Biosorption of a mixture of metals (Co2+, Cr3+, Mn2+, Ni2+)

The biosorption capacities of natural and Fenton oxidized sawdust were assessed for the removal of metal ions Co2+, Cr3+, Mn2+ and Ni2+ ions from aqueous solutions. Metal solutions were evaluated separately and in a mixture under optimum parameters previously determined (initial metal ion concentration = 5 mg/L (alone or in a mixture), 5 g/L of pine biomass, pH = 8).

Biomass recycling

To evaluate the reusability of natural pine sawdust, biosorption-desorption cycles were repeated five times using the same concentrations (5 g/L of sawdust). 5 mg/L of initial Ni2+ concentration solution was used for biosorption and desorption was performed with 10 mL of 0.1 M HCl solution for 16 h.

Results and discussion

Physicochemical characterization of natural and modified sawdust

Fourier Transform Infrared (FTIR) spectroscopy

The infrared spectra of the natural and modified pine sawdust were carried out to determine the type of functional groups present in the sawdust surface (Figure 1). All spectra shared characteristic absorption bands around 1600-1700 cm−1, 2900 cm−1 and 3300 cm−1 which has been assigned respectively to the stretching vibrations of carbonyl group (C=O), C–H and OH stretching. Nevertheless, we can observe some modifications after the different chemical treatments. Thus, aldehydes groups (SCHO) in pine sawdust is associated to bands around 2855-2849 cm−1 (vibrational stretching of C–H bands) and 1700 cm−1 (C=O) higher than natural sawdust (Stuart, 2005). Bands attributed to COOH groups present at 1500-1600 cm−1 (C=O), and 1200 cm−1 (C–O) are higher in dicarboxylic and tricarboxylic spectra. Generally, band intensities increase in the same direction as the sawdust oxidation degree. The oxidation of aldehyde functions in carboxylic acid function is reflected in a decrease of band intensity around 1740 cm−1 versus a wide band around 1600 cm−1 for dicarboxylic and tricarboxylic sawdust spectra. The presence of band for dicarboxylic sawdust is translated by a non-complete reaction because all aldehydes haven't been oxidized. The spectra of acidified sawdust allow to observe a little increase in the intensity of the band around 1700 cm−1 (C=O aldehyde) as a sign of the disappearance of hemiacetal functions in acid treatment. For Fenton oxidized sawdust, the band characteristic of aromatic rings (1600 cm−1 stretching of C=C) was decreased following degradation.

Figure 1

FTIR spectra of natural, treated and oxidized sawdust.

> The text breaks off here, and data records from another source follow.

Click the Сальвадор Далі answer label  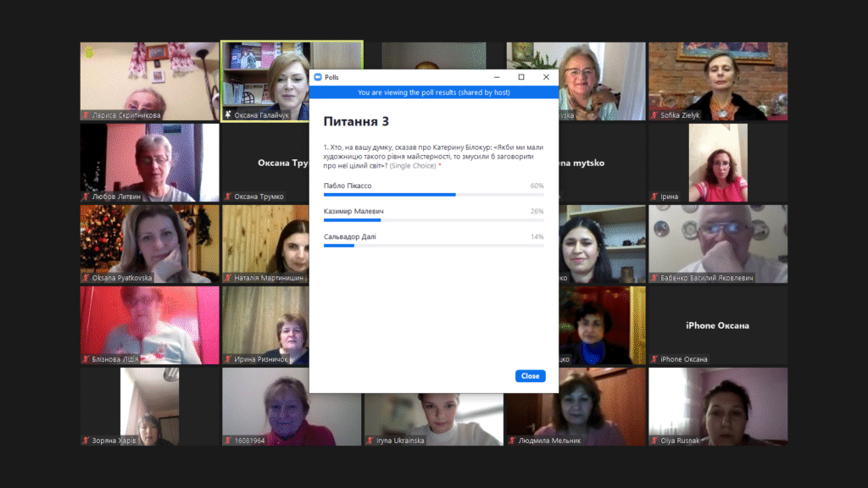[349, 236]
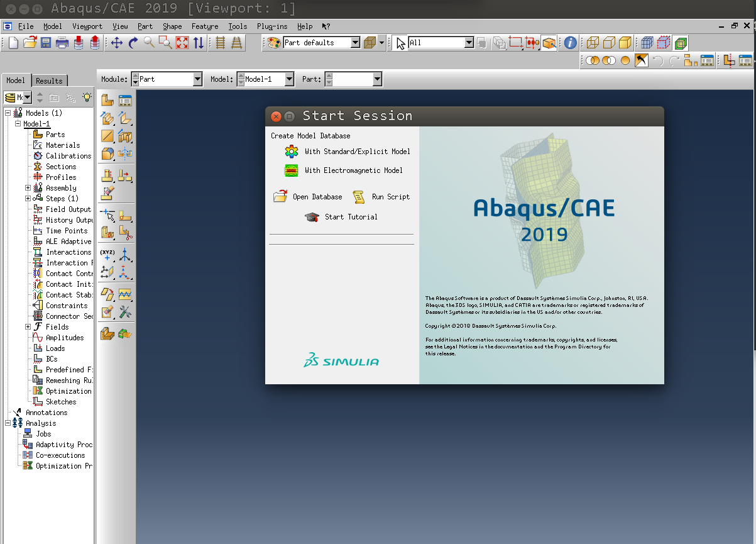
Task: Click the Create Datum Point tool
Action: [x=107, y=255]
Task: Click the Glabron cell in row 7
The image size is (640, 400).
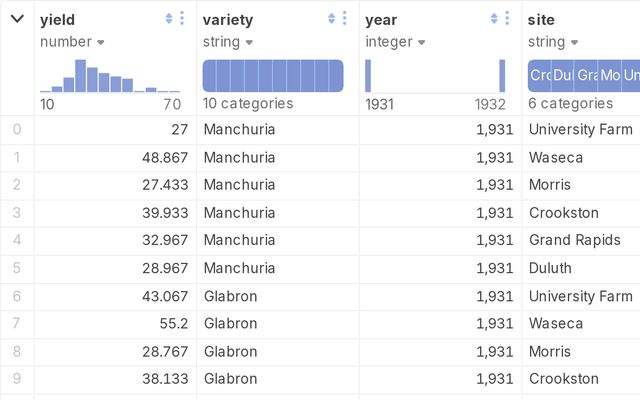Action: point(230,324)
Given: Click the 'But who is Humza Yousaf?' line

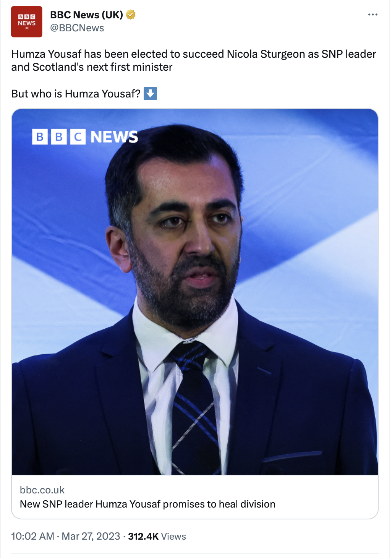Looking at the screenshot, I should pos(76,94).
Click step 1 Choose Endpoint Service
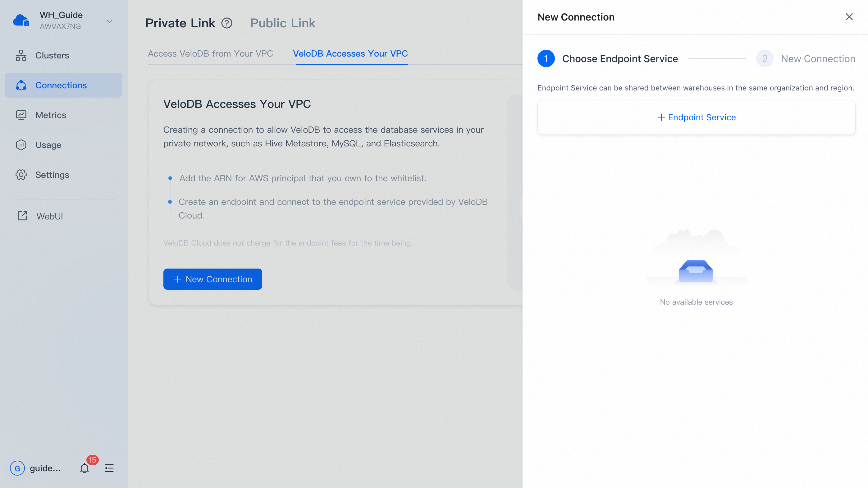The width and height of the screenshot is (868, 488). point(546,59)
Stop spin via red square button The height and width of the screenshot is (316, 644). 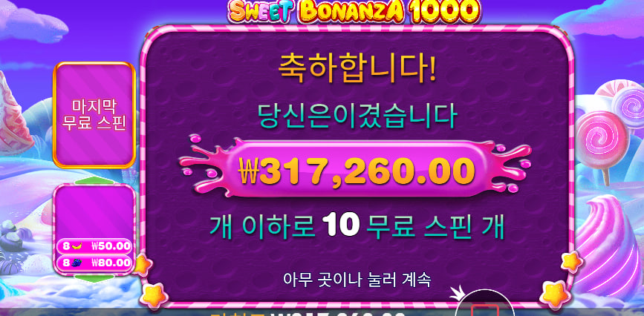[484, 310]
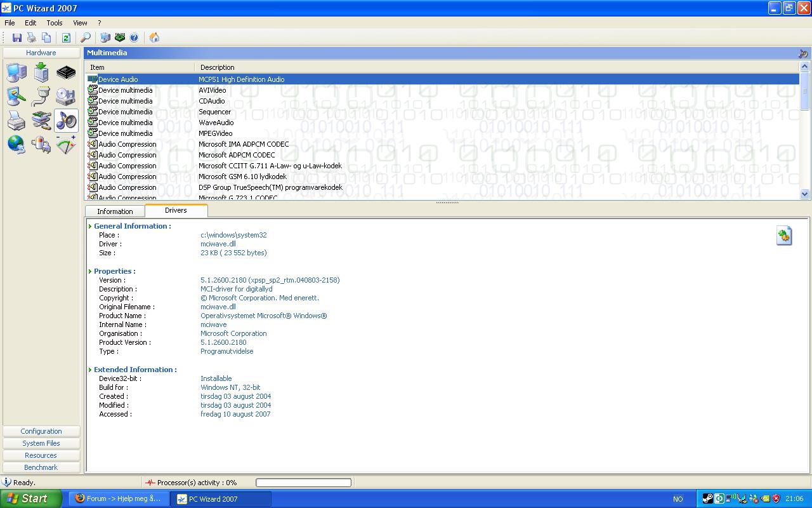This screenshot has width=812, height=508.
Task: Click the Windows Start button
Action: click(30, 498)
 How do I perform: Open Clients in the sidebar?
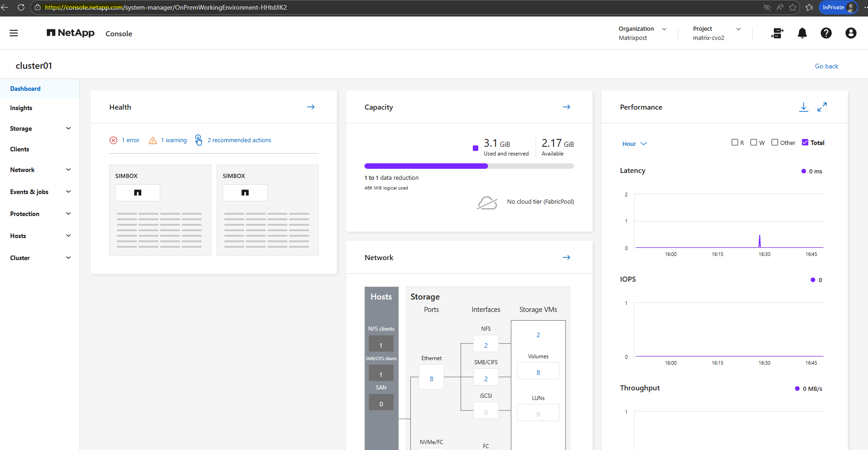20,149
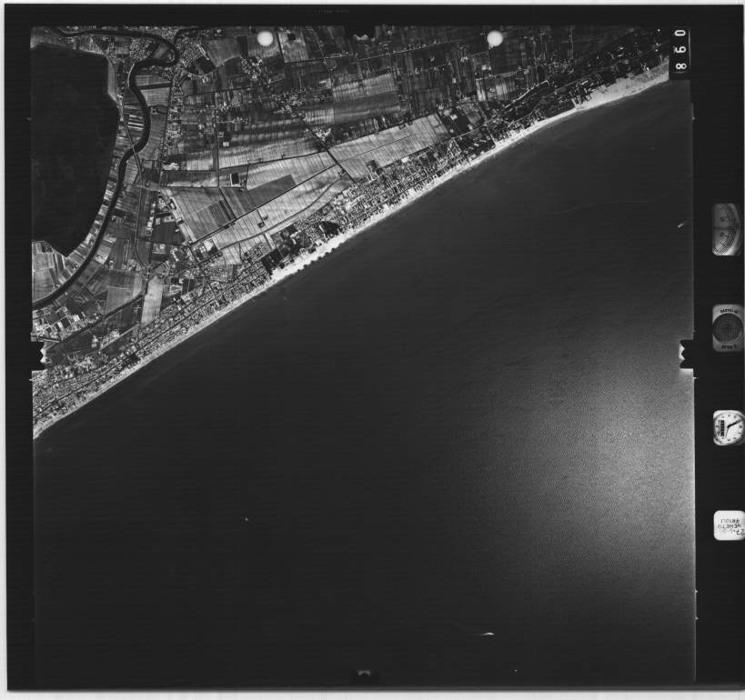Click the right white circular spot
The height and width of the screenshot is (700, 745).
495,38
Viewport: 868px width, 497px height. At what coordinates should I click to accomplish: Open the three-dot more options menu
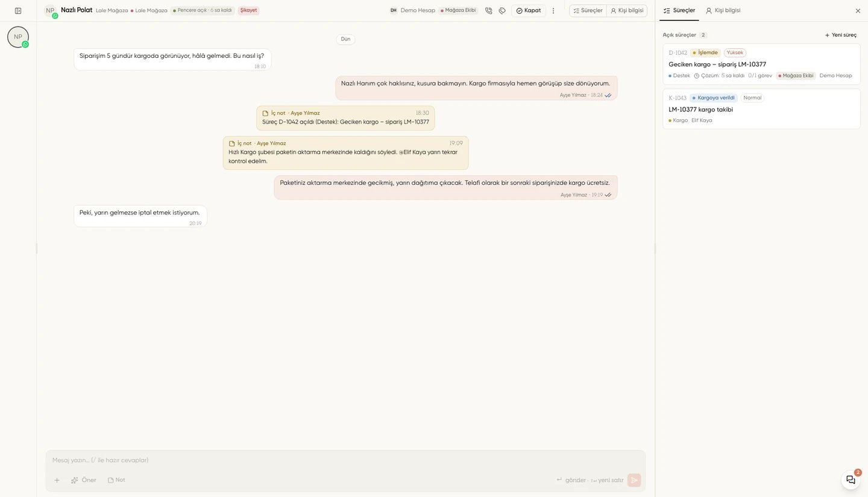click(553, 11)
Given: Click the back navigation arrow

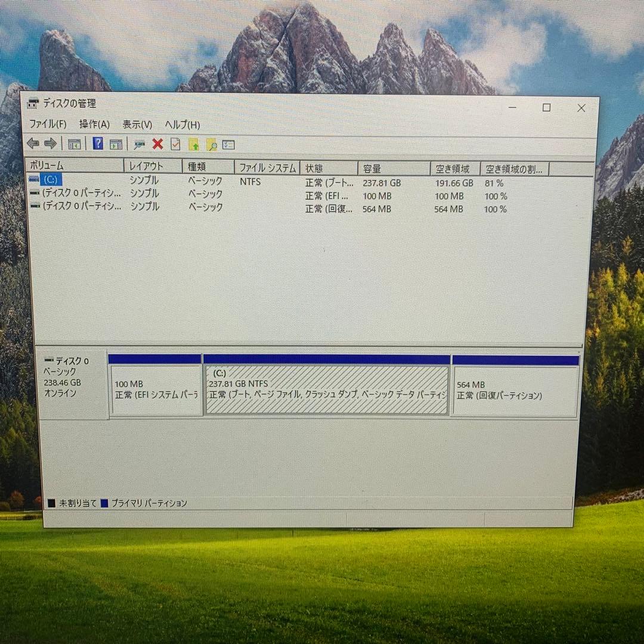Looking at the screenshot, I should click(33, 143).
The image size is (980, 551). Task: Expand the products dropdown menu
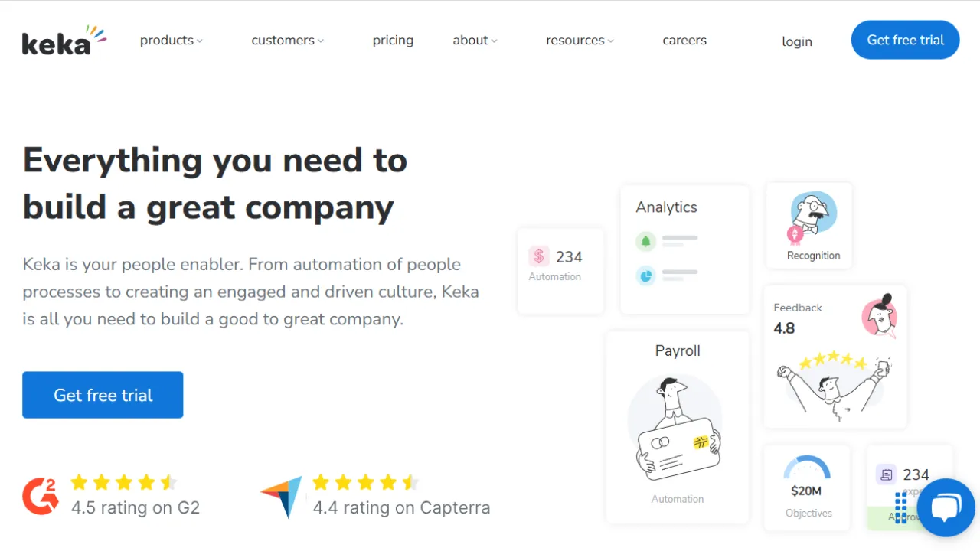(171, 41)
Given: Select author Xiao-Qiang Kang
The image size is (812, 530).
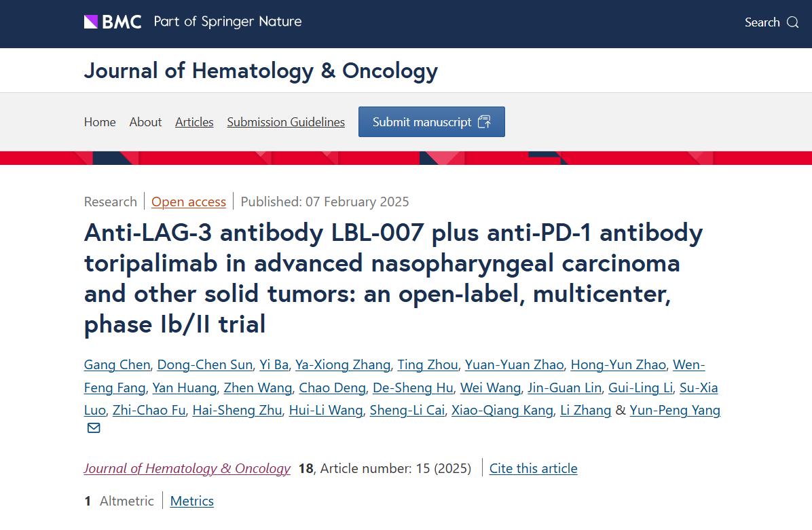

Scanning electron microscopy (SEM) analysis and energy dispersive X-Ray (EDX) spectroscopy

The microscopic analysis SEM confirms the difference in structure between natural and modified sawdust (Figure 2). Natural sawdust had fibrous and rough surface with heterogeneous structure similar to a spongy aspect. The obtained SH+ presented many pits and fissures, possibly because of the powerful dehydrating of sulfuric acid. Oxidized sawdust SF, SCHO and SCOOH had irregular, heterogeneous surface characterized by cracks, the pore volume increase. Thus, oxidized reagents disturb the surface of sawdust making them more available to metals. The adsorption mechanism occurring in pores considers interactions such as electrostatic attraction, hydrogen bonding, surface precipitation, cation exchange. These interactions depend on the characteristics of the porous adsorbents and adsorbate (Tran et al., 2017).

Figure 2

Characterizations by SEM of natural sawdust (a) at 1600x, treated SH+ (b), SF (c) at 650x and oxidized sawdust SCHO (d), SCOOH (e) at 650x.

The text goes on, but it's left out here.